- Born: 7 October 1971 (age 54)^{[citation needed]} Sandymount, Dublin
- Citizenship: Irish
- Occupations: Journalist, editor, columnist, podcaster
- Children: 2
- Writing career
- Notable awards: Young Journalist of the Year (Ireland), 1996

= Róisín Ingle =

Irish journalist, columnist, editor and podcaster

Róisín Ingle (born 7 October 1971) is an Irish writer – a journalist, columnist and editor – as well as a podcast presenter and producer. She grew up in Sandymount, Dublin and, except for a brief stint in the UK, has lived and worked in Ireland for most of her life.
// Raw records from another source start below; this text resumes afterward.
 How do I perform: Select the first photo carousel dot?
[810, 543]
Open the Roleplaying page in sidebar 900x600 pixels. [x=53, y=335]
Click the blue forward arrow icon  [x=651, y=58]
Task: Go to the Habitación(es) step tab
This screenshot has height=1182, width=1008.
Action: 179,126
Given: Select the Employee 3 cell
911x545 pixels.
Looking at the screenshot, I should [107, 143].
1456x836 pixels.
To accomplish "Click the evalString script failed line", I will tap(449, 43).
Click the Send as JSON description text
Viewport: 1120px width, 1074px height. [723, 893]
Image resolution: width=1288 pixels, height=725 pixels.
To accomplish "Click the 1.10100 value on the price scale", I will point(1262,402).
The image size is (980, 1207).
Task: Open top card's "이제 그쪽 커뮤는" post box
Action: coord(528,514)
She started working at the Sunday Tribune and then moved to the Irish Times in the late 1990s, where she has worked since, notably producing a widely read lifestyle column, working as a features editor and producing multiple series of podcasts. Selections of her columns, which number more than 4,000, have been collected in two books. Ingle has also co-produced and contributed to another publication, and edited others, notably a collection of work by Maeve Binchy.

==Biography==
===Early life===
Ingle was born in Sandymount, Dublin in 1971. Her mother, Ann, was born in England, while her father, Peter, was from Dublin; they met in Newquay in Cornwall. They brought up their family in Sandymount. Following five years living with schizophrenia, Peter Ingle died by suicide in 1980, when Róisín was eight, leaving his wife of 19 years, then 41 years old, with 8 children ranging from 2 to 17 years old.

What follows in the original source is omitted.